I once had a writing student, a perfectly normal North American girl, whose writing was well expressed, intelligent and grammatical, with one startling exception: nearly all her prepositions were incorrect. Her parents were from Lebanon, and she had grown up speaking English with parents who, though they had lived in the United States for more than 20 years, still used the wrong prepositions.

The problem is that prepositions are pervsive, deceptively simple and arbitrary, which makes for a deadly combination.

Before I go any further, let’s look at what prepositions are and what I mean by “arbitrary.”

I can’t give you a good definition of “preposition,” only one that would confuse you. If you don’t believe me, just look up the definition in any dictionary or grammar reference.

What works better for a grammatical layman is a trick that I used to teach to my students: take the words “the desks” and add connecting words (not verbs) such as “in” and “on” to make up phrases that hang together as a unit. The words that fit are prepositions; those that don’t aren’t. Thus, “by the desks” and “between the desks” tell you that “by” and “between” are prepositions, whereas “very the desks” and “however the desks” tell you that “very” and “however” are not. Exceptions include a few odds and ends and prepositions referring to time periods.

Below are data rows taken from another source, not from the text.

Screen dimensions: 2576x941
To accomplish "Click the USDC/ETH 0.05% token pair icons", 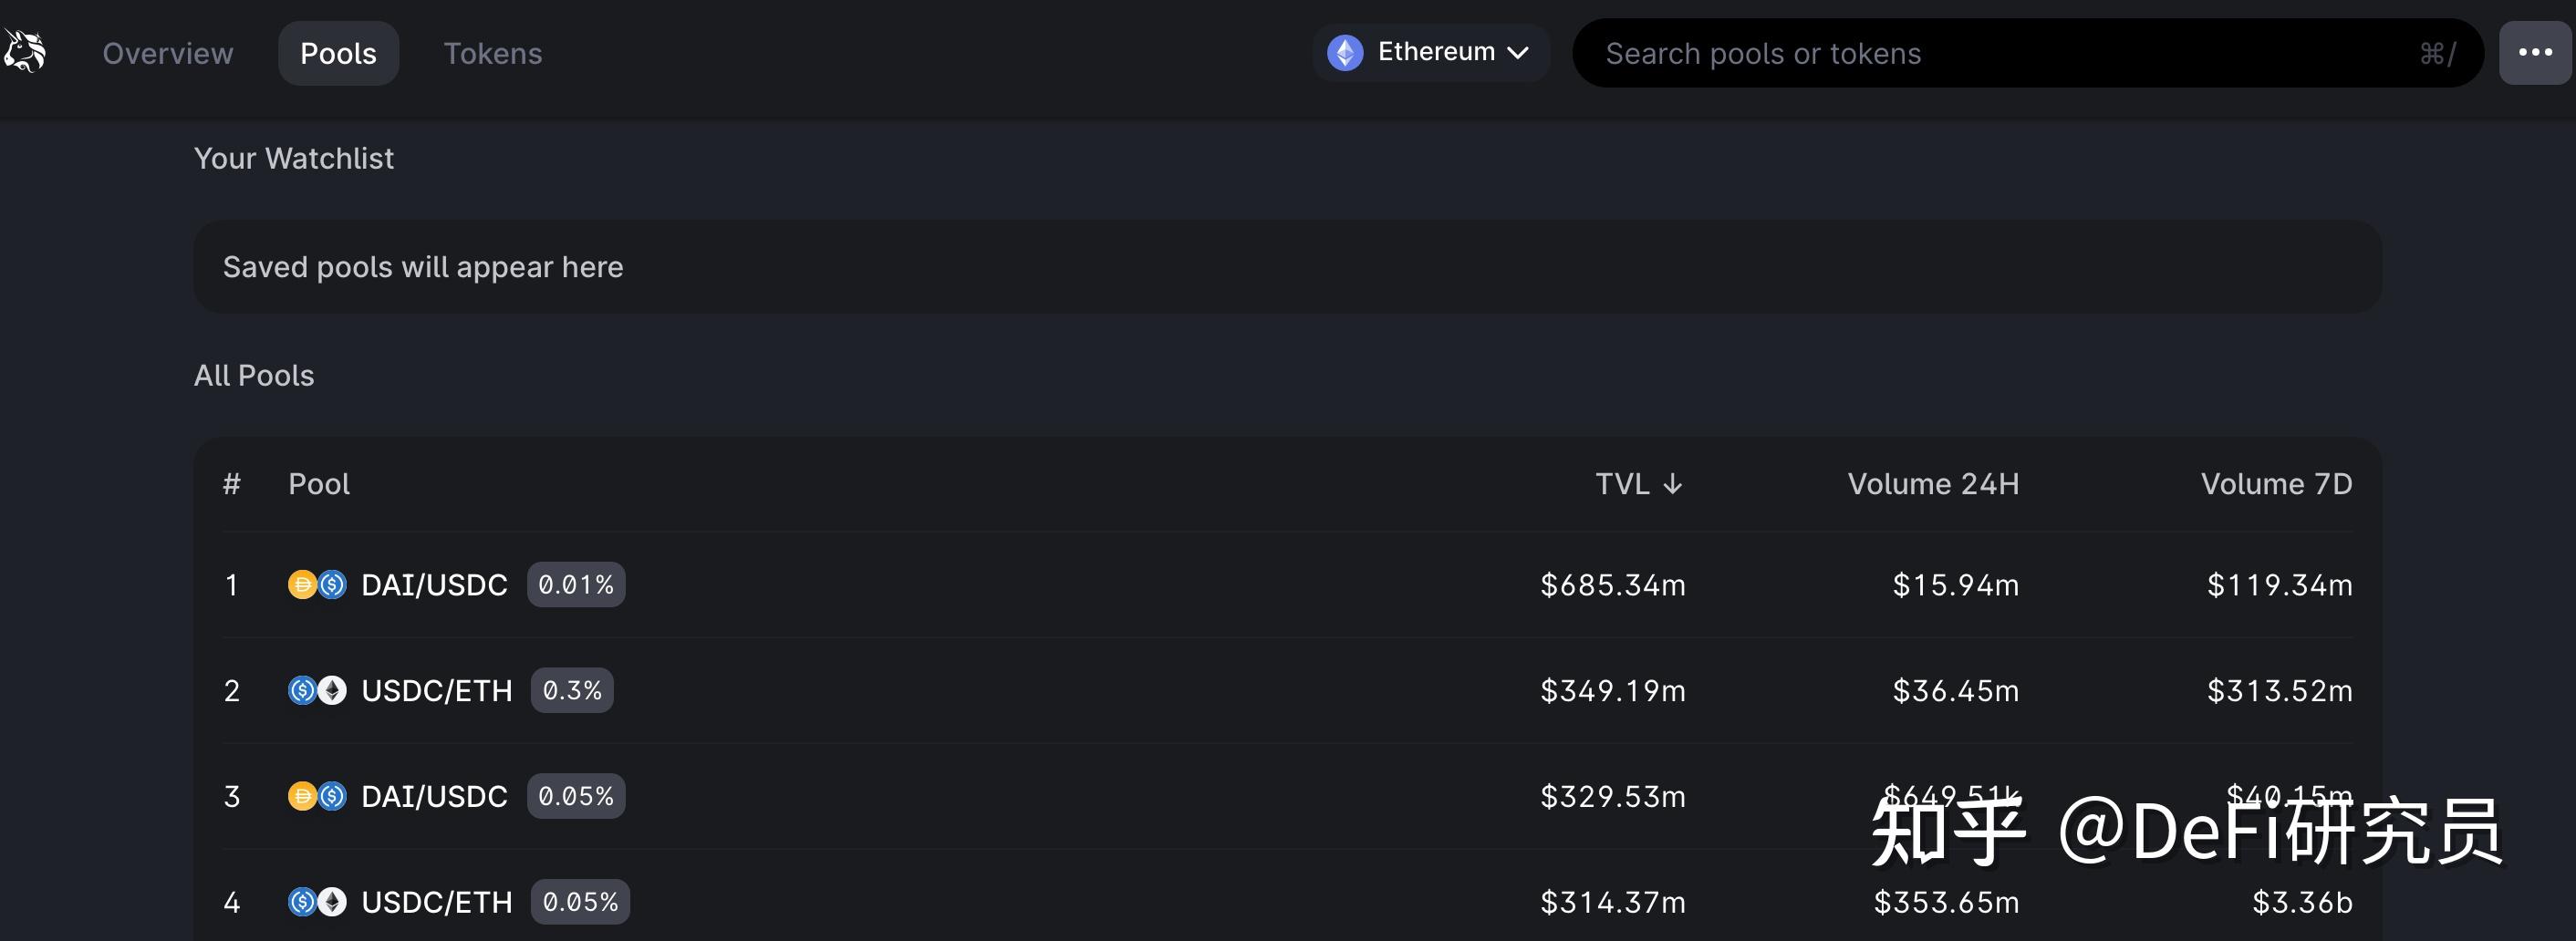I will pyautogui.click(x=317, y=902).
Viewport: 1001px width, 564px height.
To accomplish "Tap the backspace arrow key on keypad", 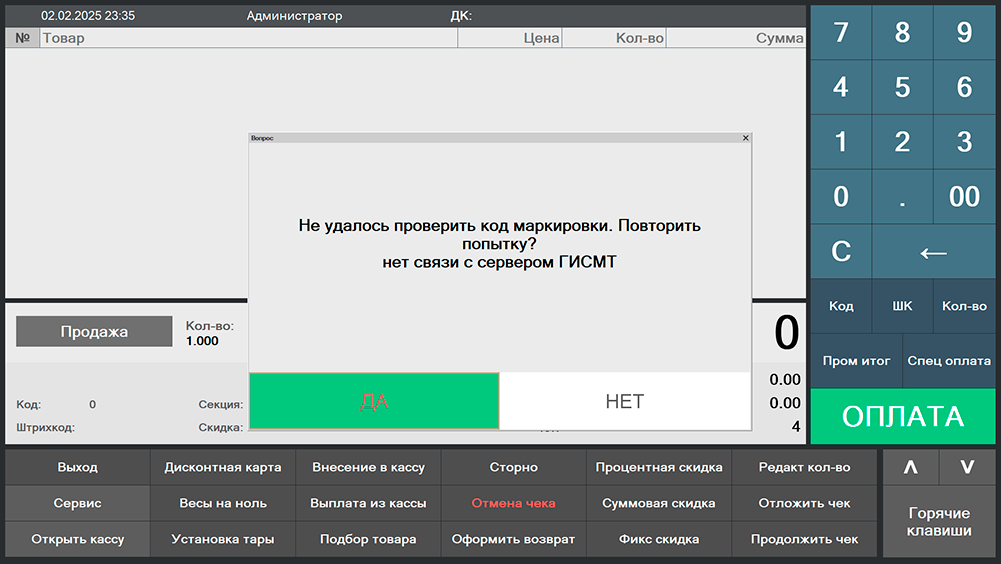I will coord(933,251).
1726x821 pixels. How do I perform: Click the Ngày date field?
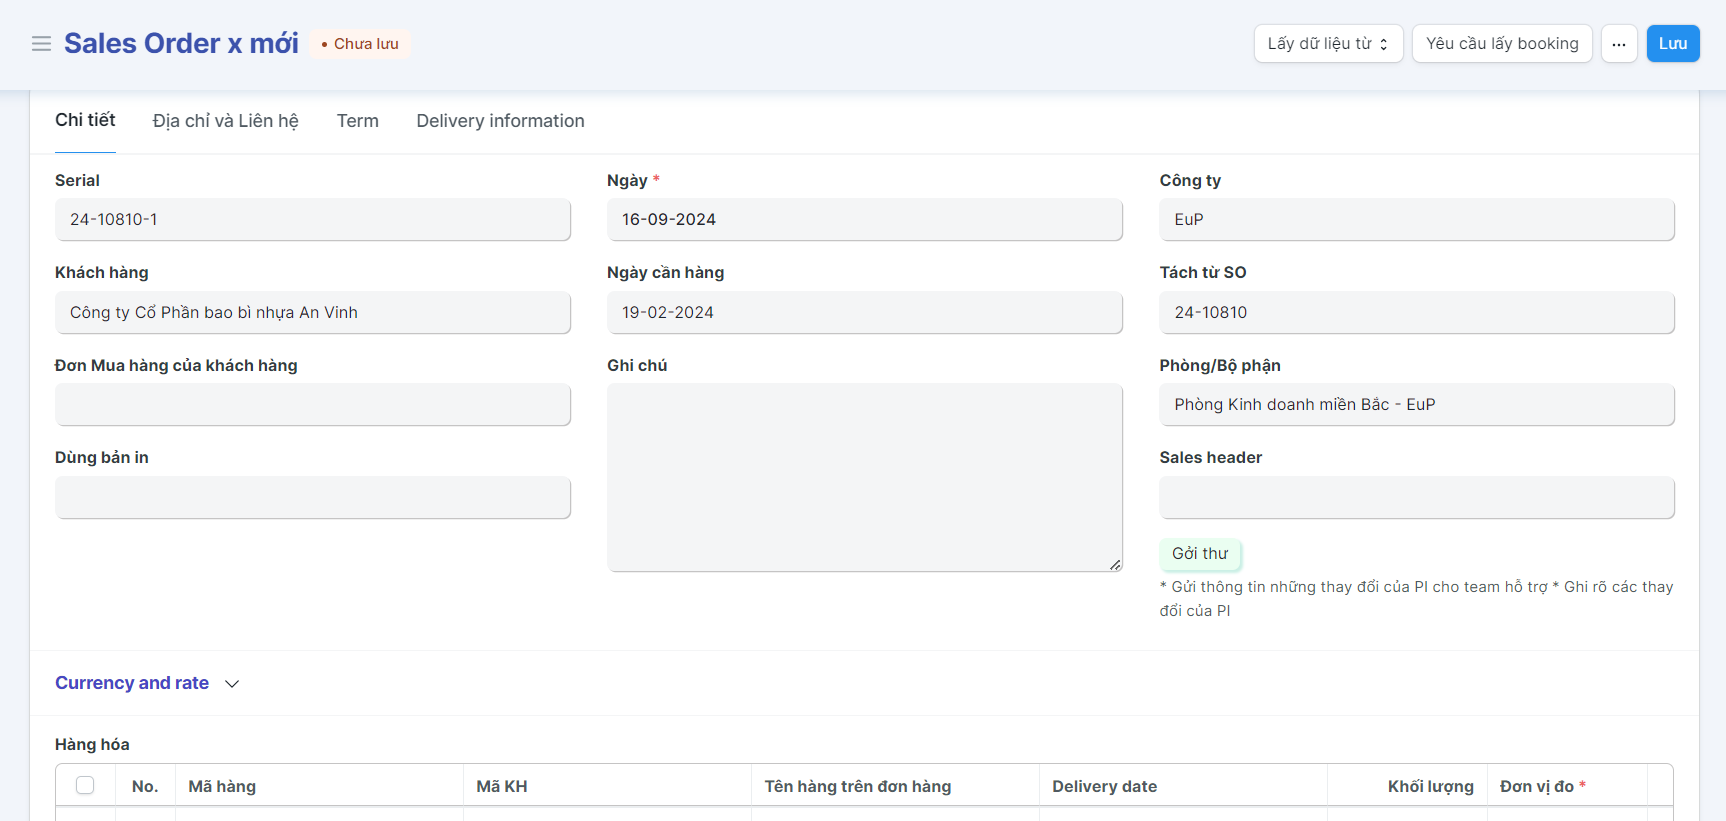tap(864, 220)
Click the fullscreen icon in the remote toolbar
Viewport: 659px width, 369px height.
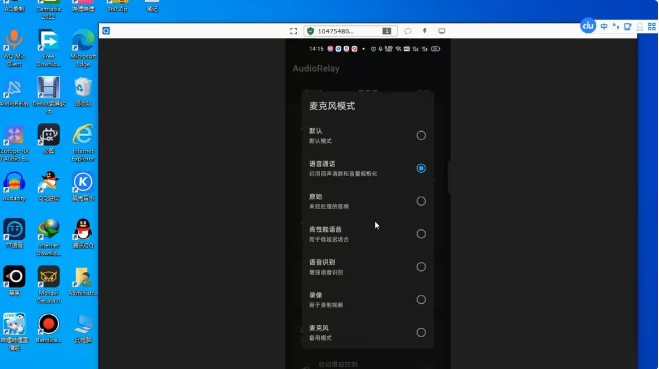(x=293, y=31)
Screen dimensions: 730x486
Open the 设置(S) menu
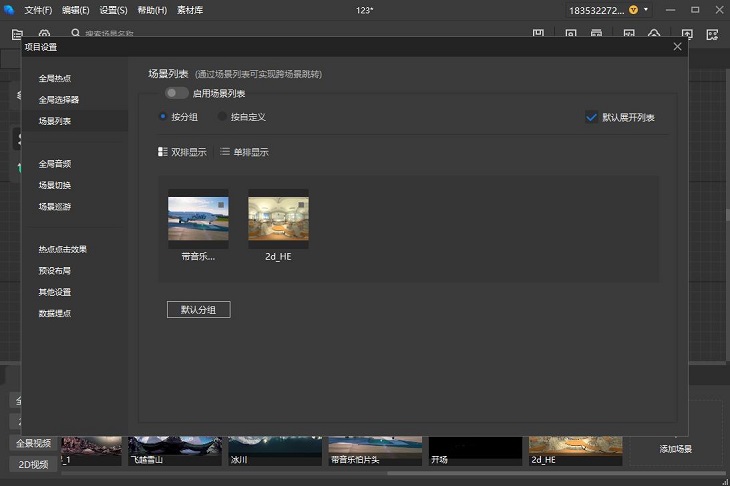(113, 10)
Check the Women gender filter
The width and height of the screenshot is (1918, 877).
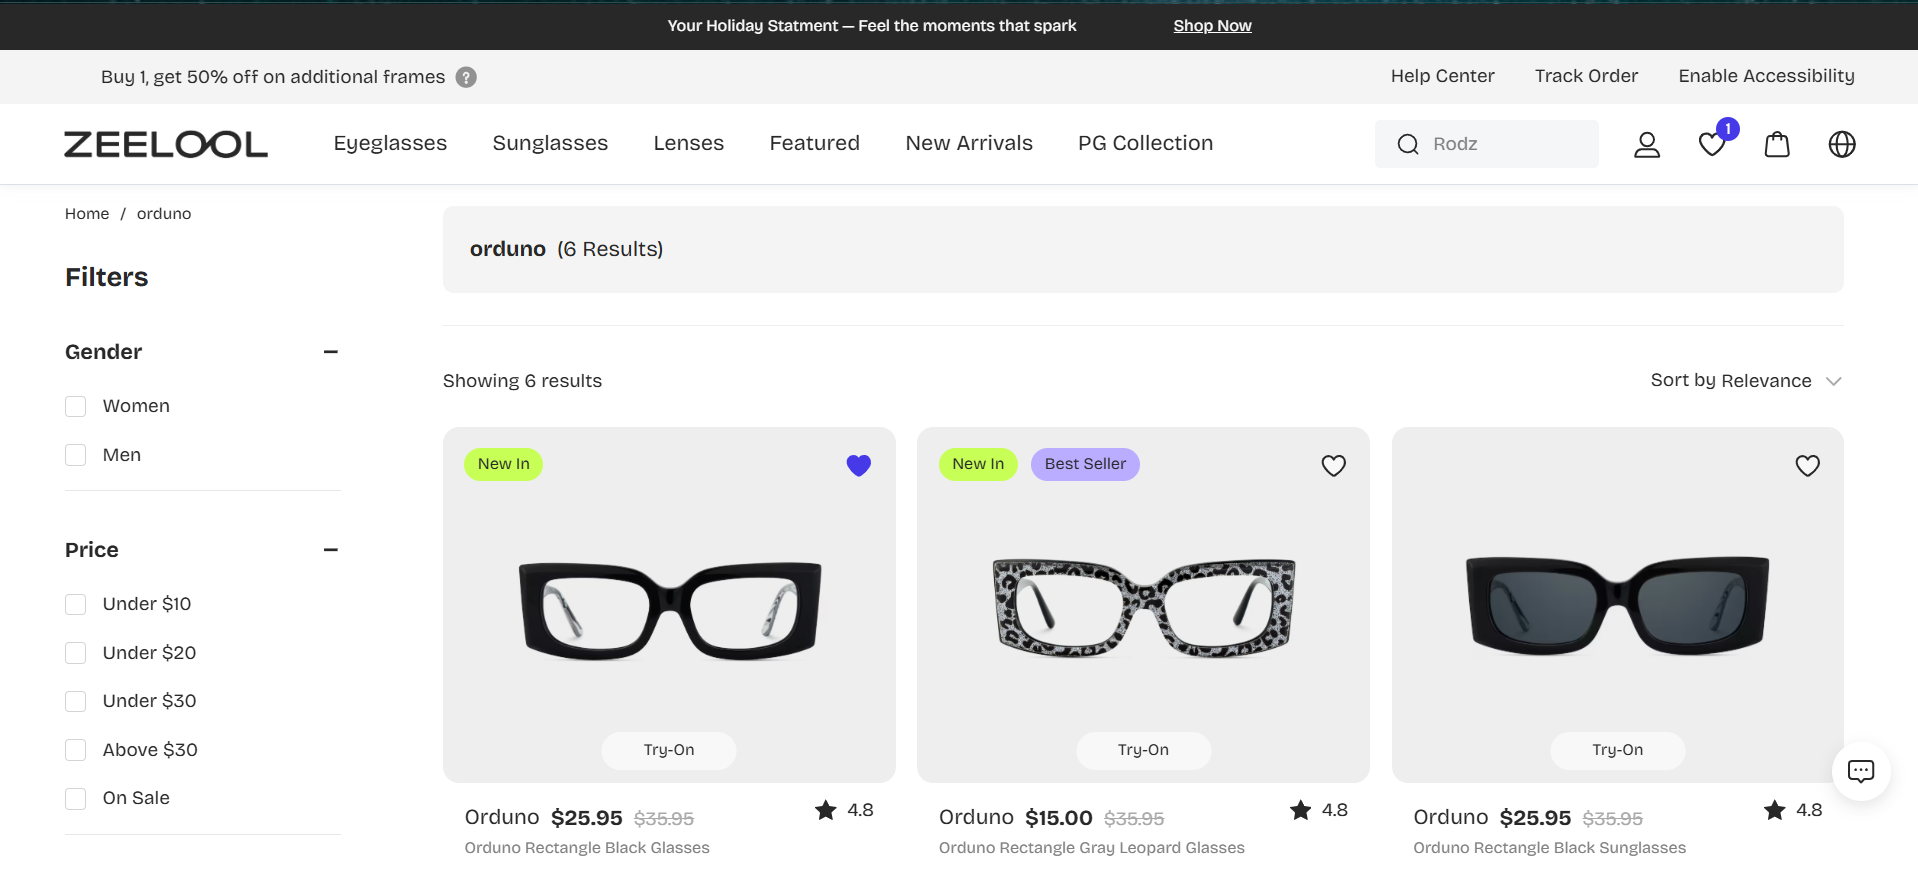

For the latter, you can use “the vacation,” such as “during the vacation” and “since the vacation.” It’s not foolproof, but it works better than anything else I’ve found.

Once you understand what prepositions are, you can see how pervasive they are. You can also see how simple they are – in your own language, that is. In another language, they have the irritating habit of refusing translation. They are arbitrary.

What I mean is that, in most cases, there is little consistent correlation of prepositions from one language to another. For example, in “Fuimos a Tamarindo” (“We went to Tamarindo”), “a” means “to,” as it does in many other instances; but in “A María le robaron el carro” (“Someone stole the car from María”), it doesn’t (to us). Then there’s “Te llevo con tu madre” (“I’ll take you to your mother”). And I bet you thought that “con” meant “with.”

The point is that people often memorize that “a” means “to,” for example, and leave it at that. And so it happens that someone can speak a second language fluently, even nearly perfectly, except for those capricious and despotic little prepositions.

Teachers often give students vocabulary lists to memorize. The following is what a vocabulary list of just four common prepositions might look like. Imagine trying to make any use of it in real speech. a to, at, for, by, on, from de of, from, about, with, by, in en in, on, at, by sobre about, on, upon, over

So what can you do about it? For one thing, all you guilt addicts can stop feeling bad that you continue to commit preposition errors. Beyond that, it is, as with much of language learning, a question of awareness, acceptance and letting go of translation.

Many years ago, when I was living in Italy and just learning to be a teacher, I had a student who, after having lived in the country for a year, was still completely incapable of handling the language. I kept trying to understand why. I wanted to help him. Then, one day, he told me that his problem with the Italian language was that “the Italians aren’t very intelligent because they get their words mixed up.”He went on to argue that “instead of saying ‘I live on

5th street

’ and ‘The boys are playing in the street,’ they say ‘I live in

5th street

’ and ‘The boys are playing on the street.’”

“The dummies get it backwards,” he smugly concluded.

When I tried to explain that prepositions in any language were arbitrary, and that living in the street and playing on the street were correct for Italian, he angrily refused to accept it. It was at that moment that I began to understand the language-culture connection. That is, people who can’t see beyond their own culture cannot see beyond their own language either. This particular student was never going to learn Italian because he was never going to stop thinking that American English was the standard for all other languages.

In other words, learn to love prepositions for the capricious little words they are. Then, perhaps, you can come to love the inconsistencies and capriciousness of the Latino culture as well.